I am also mentioned in Hansard the parliamentary record of the Australian Federal parliament, although my name was deleted. I still may become famous over that.

Woo-Hoo I am on the front page of our local paper this week. I am a member of the local Human Society and do rescues so last week we had an adoption nd my pet got his picture taken with Santa at the adoption. We ended up ont he front page…my 3 minutes of fame and I have to share it with a stray dog. HA!

I appeared on a semi-regular basis on the smash cable-access TV show “This Week in Joe’s Basement.”

Is that something like “Wayne’s World?” :stuck_out_tongue:

I try not to bring this up too often, but many years ago, I put the “bop” in the “bop she-bop she-bop.”

But, contrary to your rather public claims, you did not put the ram in the rama-lama-ding-dong. This result was achieved during the 1920’s Style Death Ray research of Professor Einstein.

Well, if we’re going to play celebrity-by-association, then I’m obliged to mention that I used to date a gal who a) had been married to a guy who toured with Pat Metheny in the early days and b) had dated a guy who dated actress Stephanie Zimbalist (which probably means that if anyone ever invents the game Seven Degrees of Sharing Scabies with Kevin Bacon, my name will be in the database somewhere).

Used to work in local radio and television (medium market) til I finally came to my senses.
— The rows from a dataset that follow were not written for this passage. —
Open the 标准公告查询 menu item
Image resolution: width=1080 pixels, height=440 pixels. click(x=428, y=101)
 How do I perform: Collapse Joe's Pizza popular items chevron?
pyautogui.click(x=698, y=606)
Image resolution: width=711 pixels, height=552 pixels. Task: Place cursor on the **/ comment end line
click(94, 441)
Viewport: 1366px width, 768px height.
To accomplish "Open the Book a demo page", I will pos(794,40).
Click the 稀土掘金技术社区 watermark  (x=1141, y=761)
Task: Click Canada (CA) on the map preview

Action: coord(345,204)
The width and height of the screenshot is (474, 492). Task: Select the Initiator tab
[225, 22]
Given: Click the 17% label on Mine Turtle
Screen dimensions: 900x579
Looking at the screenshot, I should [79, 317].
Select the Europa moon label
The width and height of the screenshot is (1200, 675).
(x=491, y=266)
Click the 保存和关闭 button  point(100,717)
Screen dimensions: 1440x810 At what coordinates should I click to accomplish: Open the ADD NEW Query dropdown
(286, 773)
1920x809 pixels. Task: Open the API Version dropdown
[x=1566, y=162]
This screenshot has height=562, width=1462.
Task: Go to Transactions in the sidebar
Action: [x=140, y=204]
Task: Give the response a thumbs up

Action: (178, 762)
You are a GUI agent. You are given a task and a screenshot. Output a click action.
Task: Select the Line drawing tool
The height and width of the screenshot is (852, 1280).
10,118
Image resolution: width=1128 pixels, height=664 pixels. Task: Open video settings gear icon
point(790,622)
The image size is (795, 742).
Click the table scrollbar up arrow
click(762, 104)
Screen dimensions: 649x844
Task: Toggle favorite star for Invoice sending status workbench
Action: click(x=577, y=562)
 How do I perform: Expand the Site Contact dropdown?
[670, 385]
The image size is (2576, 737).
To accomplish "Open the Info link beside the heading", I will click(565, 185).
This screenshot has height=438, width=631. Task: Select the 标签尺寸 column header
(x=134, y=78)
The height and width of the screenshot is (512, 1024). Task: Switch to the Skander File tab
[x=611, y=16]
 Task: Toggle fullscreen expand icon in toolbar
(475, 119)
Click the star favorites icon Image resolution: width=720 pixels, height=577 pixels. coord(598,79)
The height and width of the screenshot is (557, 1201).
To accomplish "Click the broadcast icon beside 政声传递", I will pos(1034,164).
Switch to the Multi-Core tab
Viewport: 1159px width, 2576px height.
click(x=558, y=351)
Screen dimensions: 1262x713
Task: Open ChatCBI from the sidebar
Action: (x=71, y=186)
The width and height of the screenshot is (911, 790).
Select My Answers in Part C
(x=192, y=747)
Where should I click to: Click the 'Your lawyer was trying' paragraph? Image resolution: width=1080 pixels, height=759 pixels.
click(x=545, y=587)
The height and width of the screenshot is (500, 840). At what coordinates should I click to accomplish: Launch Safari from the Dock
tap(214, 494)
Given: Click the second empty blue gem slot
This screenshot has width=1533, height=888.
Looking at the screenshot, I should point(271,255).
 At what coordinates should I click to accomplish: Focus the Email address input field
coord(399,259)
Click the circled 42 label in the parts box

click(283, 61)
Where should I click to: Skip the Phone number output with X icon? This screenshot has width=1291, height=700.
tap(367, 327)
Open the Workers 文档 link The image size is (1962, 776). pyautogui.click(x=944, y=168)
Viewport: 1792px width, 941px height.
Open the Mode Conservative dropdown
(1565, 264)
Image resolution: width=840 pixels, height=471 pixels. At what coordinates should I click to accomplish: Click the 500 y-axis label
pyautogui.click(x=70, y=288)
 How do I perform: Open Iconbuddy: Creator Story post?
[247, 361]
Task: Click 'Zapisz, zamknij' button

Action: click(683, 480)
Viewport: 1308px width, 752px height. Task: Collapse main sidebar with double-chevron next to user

Some air time in the former, no face time in the latter unless some idiot set up a camera in the control room. (Did do some voice work, which led to this interesting situation one night: I’m standing in the throne room taking a wizz when I suddenly hear my own voice booming from the TV in the living room. Weird.)

Were I a name-dropper I could list quite a few genuinely well-know folks who dropped in for interviews over the years, but I won’t. Except for G. Gordon Liddy, and that only so I can pass on a comment made later by our receptionist: “I looked up and thought Hitler had entered the building.”

Eva Luna wrote:

Would this perchance be the 1983 commercial in which the DM uses the module B2: Keep on the Borderlands as a DM screen, and there was a cartoon of a party defeating a dragon even though there is no dragon in Keep on the Borderlands?

Curses, foiled by Dr. Bosda again! Fool! I’ll destroy him all!

(her? it?)

One of my friends worked on several well-known video games including the 2nd Matrix movie one.

I know almost everyone famous in the Japanese Animation industry. Through them I know a bunch of big name actors and musicians. I’ve been told some pretty wild stories.

One of my friends is an indie-movie producer. He used to be in a punk band with Trent Reznor and he’s worked with a lot of famous people. He lives down the street from the Playboy Mansion.

Overall though, I am terribly bad with faces. I’ve probably run into lots of famous people over the years and just not realized it.

We are a Collective.

Resistance is futile.
You will be assimilated.

I was famous for about 10 months in an area of about 4 million people here in Korea. I had a ten minute spot on a show called “My Hometown is Great” with Miss Daegu (Korea’s third largest city). People would come up to me in supermarkets and on the street and say, “Hi Masuro, I watch your show.” It was kind of creepy, actually. All these people knew my name but I had never met them before. Sometimes taxi drivers slowed down (that’s amazing in itself!) to greet me. I imagine it must be really strange to be nationally or world famous. I wouldn’t want it.

Oh yeah, I forgot.

9 Months or so back, my family was mentioned on a local TV news show, listing people that the State government owed money to.

We don’t watch that channel, but about 200 people recognized our family name, & call us, or approached us in person.

Creepy.

Oh yeah, I forgot.

9 Months or so back, my family was mentioned on a local TV news show, listing people that the State government owed money to.

We don’t watch that channel, but about 200 people recognized our family name, & call us, or approached us in person.

Creepy.

One night whilst working at Buckingham Palace, I snuck into my girlfiends room for a spot of rough, anal sex.

I got the wrong room and shagged Prince Charles.